È incredibile come questo Festival, gestito dal direttore - presidente Francesca Nodari, con un’energia fisica e intellettuale fuori dal comune, innalzi, anno dopo anno, l’asticella della qualità e della quantità. Gabriele Archetti presidente di Fondazione Cogeme e Giancarlo Pallavicini, membro accademico della Federazione Russa, portano il saluto con le istituzioni municipali.
Tante le persone, più del solito, nonostante, dicevamo, i fulmini e le saette, avanti e indietro, dal monte Orfano. Stefano Zamagni, economista internazionale, affronta quattro ambiti di indagine: la condivisione del lavoro, del reddito, della gioia di vivere e della democrazia. Il relatore cita il grande libro del 1944 di Carl Polany, «La grande trasformazione», riferendo sui poli delle mutazioni nelle prime due rivoluzioni industriali.
Modelli. Dice Zamagni, si è passati dal modello della piramide al modello della clessidra che si restringe nel mezzo, perdendo il vertice: c’è bisogno perciò
d’una squadra in grado di muoversi nelle specialità. Ma gli specialisti sono introvabili, gli esperti difficilmente rintracciabili. Avverte sull’incremento delle disuguaglianze, contrariamente a quanto avviene nei paesi asiatici. Ma ad est del mondo, la democrazia non è mai nata e la crescita è drogata da questa assenza di valore.
L’uscita di sicurezza da queste disuguaglianze si trova quando la ricchezza sarà denudata della sua illusione, essa non dà gioia. «I soldi - sostiene Zamagni- non rendono felici le persone; la felicità sta nel rilanciare le relazioni umane...». L’ esempio riguarda l’avaro, che taglia i legami con gli altri e non fa altro che contare gli averi fino alla morte. L’utilità è diversa dalla gioia.
Zamagni, tra i maggiori esponenti dell’economia civile, rimette al centro i beni relazionali: la famiglia, i figli, gli amici, lo stare insieme, la condivisione di gioie e dolori. «Il paradigma della ricchezza come centralità della vita umana - insiste - ha mostrato la sua debolezza, va cambiato il paradigma, la ricchezza non può mettere a rischio la relazione umana».
Democrazia. L’ultima parte della lezione si riferisce alla questione della democrazia. Grandi popoli e grandi terre non conoscono la democrazia: Cina, India,
Russia, Turchia e molte altre nazioni hanno escluso la libertà al loro interno e ci rimproverano di essere in crisi economica, ci fanno lezione sulle loro sicurezze finanziarie e sul nostro debito.
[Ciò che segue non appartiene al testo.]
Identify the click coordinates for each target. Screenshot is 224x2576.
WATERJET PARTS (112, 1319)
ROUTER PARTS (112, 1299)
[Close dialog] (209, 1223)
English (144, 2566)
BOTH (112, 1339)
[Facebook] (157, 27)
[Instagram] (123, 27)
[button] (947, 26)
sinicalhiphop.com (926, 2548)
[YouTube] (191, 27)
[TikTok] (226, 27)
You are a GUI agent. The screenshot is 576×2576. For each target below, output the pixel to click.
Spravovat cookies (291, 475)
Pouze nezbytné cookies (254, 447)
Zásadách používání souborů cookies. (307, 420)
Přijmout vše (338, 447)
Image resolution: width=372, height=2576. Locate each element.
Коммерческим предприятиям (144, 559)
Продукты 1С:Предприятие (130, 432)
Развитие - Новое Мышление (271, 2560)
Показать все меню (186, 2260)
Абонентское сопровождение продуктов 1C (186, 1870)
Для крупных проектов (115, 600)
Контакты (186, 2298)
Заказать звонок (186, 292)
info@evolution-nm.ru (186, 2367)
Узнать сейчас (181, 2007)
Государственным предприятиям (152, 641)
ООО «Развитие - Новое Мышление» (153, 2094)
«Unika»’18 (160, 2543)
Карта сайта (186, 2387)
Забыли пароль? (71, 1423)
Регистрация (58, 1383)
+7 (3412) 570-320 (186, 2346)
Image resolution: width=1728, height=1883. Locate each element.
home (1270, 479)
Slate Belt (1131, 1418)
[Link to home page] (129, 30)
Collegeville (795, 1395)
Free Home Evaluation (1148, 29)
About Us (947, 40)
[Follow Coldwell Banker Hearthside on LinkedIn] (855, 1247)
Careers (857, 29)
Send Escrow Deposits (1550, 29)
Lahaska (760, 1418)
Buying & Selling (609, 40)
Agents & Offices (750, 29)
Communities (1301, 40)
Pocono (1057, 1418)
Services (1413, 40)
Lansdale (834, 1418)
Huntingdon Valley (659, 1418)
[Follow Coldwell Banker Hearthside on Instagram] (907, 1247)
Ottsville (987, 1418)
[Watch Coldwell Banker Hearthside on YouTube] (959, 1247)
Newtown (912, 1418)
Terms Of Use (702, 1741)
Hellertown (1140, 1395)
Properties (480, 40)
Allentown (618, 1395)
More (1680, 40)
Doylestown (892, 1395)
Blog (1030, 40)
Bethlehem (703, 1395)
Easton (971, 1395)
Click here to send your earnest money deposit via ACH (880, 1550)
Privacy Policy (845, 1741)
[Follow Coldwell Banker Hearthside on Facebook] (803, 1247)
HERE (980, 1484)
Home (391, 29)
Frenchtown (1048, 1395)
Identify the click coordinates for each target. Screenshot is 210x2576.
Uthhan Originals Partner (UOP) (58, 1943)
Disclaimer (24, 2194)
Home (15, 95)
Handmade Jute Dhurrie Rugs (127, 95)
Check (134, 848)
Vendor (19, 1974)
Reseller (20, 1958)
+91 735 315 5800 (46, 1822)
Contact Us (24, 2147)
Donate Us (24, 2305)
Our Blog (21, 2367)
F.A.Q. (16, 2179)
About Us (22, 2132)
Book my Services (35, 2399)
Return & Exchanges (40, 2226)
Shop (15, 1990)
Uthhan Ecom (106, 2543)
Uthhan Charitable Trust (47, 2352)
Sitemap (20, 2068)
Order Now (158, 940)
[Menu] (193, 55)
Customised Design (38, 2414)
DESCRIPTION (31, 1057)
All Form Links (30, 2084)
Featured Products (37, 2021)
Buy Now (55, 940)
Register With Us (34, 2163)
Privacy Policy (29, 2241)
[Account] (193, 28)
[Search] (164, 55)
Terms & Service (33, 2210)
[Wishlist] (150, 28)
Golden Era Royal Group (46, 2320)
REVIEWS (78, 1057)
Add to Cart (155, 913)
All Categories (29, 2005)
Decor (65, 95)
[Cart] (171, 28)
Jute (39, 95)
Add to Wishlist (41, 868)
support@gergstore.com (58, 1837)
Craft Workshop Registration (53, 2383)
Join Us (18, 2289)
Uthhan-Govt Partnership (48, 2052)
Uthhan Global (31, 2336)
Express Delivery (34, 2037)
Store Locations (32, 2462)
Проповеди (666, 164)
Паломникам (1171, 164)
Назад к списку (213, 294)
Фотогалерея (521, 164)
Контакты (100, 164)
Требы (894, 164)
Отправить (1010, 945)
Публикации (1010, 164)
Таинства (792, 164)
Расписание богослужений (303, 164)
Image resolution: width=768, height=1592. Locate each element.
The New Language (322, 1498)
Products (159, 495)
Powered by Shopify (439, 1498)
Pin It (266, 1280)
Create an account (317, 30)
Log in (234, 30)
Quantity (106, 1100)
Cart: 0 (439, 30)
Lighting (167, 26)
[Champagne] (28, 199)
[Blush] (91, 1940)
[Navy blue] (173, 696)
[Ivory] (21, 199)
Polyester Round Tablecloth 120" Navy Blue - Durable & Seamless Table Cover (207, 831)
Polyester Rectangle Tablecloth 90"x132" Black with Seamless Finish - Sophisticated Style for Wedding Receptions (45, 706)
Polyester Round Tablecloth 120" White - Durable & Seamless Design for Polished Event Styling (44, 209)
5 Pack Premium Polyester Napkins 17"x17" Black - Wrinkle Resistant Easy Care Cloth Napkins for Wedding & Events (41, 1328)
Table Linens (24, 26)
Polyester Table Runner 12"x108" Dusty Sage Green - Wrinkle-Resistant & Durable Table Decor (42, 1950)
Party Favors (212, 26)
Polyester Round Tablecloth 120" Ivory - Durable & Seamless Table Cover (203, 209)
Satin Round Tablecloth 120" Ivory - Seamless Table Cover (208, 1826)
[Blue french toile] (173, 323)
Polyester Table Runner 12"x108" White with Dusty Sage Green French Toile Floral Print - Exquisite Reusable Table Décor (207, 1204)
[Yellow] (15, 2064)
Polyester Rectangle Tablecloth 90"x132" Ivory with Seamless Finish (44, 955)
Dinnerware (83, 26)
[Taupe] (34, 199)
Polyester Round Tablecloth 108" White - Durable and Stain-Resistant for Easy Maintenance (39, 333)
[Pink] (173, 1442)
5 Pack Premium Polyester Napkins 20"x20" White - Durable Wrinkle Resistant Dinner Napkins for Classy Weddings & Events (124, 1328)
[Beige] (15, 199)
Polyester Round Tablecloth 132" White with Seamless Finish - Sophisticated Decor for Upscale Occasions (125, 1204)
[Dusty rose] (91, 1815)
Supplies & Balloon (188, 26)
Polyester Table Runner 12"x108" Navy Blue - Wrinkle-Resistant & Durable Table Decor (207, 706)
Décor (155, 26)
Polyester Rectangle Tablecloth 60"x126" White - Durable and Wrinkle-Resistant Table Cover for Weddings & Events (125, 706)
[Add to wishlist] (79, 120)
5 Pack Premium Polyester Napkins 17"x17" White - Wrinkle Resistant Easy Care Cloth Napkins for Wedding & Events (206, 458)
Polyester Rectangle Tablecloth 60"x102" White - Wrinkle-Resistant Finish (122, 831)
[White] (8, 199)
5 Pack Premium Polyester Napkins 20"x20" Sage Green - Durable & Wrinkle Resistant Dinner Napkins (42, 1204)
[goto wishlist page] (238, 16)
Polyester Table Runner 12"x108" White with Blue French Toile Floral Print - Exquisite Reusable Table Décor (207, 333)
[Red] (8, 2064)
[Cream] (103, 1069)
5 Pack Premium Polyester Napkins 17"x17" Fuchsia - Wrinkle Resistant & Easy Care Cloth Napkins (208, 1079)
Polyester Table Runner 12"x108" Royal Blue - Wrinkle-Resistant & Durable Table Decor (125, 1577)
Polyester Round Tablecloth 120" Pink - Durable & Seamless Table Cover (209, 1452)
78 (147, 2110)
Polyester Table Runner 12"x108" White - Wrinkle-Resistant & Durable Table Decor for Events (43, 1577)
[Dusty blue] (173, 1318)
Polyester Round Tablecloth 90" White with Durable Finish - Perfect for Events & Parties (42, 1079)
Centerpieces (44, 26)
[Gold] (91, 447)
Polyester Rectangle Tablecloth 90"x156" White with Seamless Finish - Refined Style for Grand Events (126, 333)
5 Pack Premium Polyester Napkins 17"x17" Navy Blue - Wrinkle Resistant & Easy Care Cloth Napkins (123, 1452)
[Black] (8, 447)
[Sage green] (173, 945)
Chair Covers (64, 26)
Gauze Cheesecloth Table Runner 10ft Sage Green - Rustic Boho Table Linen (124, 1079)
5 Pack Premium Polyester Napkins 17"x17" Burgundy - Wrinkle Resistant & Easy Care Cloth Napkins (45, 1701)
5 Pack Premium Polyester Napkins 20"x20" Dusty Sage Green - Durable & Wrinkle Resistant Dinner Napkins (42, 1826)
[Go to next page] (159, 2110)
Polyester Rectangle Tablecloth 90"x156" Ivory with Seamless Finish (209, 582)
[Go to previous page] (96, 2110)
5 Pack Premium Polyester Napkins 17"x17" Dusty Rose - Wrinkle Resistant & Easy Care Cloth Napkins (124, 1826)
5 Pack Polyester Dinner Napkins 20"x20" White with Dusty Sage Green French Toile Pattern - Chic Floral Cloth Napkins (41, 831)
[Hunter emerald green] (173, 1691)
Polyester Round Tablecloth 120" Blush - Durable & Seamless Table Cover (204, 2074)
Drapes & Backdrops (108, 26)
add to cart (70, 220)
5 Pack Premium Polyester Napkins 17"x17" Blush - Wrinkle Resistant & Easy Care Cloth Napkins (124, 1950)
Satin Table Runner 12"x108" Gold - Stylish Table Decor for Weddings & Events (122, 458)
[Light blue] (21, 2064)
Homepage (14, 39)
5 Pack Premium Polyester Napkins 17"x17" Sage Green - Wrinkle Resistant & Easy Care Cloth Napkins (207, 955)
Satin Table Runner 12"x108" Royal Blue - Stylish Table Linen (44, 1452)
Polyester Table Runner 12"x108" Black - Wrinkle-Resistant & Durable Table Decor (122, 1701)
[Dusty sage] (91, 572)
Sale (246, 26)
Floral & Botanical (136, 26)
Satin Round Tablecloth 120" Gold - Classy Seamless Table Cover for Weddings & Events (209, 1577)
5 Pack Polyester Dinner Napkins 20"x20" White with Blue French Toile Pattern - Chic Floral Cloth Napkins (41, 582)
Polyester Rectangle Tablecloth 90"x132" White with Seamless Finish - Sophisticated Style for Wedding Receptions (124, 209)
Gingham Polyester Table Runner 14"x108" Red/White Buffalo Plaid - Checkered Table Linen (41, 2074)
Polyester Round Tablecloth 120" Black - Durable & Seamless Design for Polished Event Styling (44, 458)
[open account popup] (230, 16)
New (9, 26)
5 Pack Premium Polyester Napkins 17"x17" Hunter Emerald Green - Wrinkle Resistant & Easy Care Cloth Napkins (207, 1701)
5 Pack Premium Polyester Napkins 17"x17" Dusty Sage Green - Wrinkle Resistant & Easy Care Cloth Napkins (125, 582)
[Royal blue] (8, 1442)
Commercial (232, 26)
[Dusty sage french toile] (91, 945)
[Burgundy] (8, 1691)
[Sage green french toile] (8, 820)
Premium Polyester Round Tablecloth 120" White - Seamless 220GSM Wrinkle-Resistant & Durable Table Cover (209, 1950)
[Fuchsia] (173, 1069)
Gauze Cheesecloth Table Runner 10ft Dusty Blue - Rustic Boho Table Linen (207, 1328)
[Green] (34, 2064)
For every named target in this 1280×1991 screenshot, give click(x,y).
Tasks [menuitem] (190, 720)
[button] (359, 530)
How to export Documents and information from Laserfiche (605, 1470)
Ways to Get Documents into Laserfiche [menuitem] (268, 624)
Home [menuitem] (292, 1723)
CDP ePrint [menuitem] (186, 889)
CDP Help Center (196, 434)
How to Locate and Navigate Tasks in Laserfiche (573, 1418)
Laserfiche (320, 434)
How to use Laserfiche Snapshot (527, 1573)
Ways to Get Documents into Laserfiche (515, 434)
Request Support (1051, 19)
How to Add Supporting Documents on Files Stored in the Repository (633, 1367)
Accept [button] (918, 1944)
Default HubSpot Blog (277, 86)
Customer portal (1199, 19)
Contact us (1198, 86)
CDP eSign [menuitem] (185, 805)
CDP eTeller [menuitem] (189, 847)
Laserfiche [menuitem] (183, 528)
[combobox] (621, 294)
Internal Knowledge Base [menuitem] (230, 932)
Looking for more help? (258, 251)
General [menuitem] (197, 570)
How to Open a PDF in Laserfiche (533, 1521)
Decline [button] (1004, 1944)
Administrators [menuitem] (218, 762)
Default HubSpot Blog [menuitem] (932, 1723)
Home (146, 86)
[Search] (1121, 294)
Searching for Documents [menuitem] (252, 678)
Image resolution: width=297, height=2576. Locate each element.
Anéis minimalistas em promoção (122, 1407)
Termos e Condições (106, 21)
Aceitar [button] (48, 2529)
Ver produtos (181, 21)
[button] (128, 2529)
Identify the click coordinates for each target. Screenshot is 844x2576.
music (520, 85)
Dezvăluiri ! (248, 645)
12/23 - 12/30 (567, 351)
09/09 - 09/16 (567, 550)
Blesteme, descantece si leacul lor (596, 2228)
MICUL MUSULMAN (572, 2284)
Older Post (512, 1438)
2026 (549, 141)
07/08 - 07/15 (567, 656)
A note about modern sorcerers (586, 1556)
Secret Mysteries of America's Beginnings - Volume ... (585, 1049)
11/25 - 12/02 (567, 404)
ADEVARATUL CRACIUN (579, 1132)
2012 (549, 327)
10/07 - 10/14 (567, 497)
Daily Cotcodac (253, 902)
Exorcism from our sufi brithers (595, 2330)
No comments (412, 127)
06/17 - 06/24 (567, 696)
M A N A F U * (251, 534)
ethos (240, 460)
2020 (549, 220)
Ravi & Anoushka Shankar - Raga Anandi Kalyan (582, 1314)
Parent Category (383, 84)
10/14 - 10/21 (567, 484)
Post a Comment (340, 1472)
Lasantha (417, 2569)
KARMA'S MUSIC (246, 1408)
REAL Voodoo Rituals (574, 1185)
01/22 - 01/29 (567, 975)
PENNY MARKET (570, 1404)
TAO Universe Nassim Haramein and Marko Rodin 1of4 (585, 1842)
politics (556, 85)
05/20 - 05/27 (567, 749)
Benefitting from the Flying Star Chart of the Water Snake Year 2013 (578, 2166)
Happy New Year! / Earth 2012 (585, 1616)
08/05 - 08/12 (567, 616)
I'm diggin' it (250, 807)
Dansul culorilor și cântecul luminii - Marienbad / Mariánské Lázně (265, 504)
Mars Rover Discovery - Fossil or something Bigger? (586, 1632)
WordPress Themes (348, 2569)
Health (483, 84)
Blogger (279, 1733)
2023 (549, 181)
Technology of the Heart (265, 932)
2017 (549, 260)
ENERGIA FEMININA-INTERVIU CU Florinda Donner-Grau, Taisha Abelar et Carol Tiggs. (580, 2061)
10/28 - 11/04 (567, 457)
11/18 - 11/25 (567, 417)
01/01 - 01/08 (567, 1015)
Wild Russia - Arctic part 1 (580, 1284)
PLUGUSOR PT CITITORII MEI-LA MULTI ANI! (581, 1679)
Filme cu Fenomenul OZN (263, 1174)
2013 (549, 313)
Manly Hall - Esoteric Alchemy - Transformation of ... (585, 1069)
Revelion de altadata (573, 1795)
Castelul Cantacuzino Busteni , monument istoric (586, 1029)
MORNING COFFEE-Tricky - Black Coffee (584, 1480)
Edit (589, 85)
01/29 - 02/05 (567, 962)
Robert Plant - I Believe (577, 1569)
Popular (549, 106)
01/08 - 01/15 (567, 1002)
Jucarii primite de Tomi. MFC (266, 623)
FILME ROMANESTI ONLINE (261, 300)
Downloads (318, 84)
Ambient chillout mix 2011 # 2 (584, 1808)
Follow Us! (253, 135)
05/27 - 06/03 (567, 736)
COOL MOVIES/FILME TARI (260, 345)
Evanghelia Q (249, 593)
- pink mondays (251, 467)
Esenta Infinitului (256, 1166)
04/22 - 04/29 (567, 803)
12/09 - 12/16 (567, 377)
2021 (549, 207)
Dichiarano più o meno esplicitamente: «Noi facciamo a meno della democrazia e voi, con la vostra tanta democrazia, tenetevi stretto il vostro malessere sociale ed economico ». Paradossale, kafkiano, insostenibile.
La proposta di Zamagni è chiara: «Non appartengo alla schiera di chi afferma che si stava meglio quando si stava peggio. Non sono d’accordo con chi vede nel nostro tempo la fine di tutto. Dobbiamo assicurare ai giovani la dignità di un posto di lavoro, il valore che la ricchezza non produce gioia di vivere. Non vanno lasciati soli, i giovani, a guardare l’altro, dobbiamo condividere il nostro e loro sguardo e credere in una gioia di vivere equilibrata da una maggiore forza delle relazioni umane».
Zamagni prende in prestito Tagore per annunciare l’alba di un ricominciare: «Quando il sole tramonta non piangere perché le lacrime ti impedirebbero di vedere le stelle».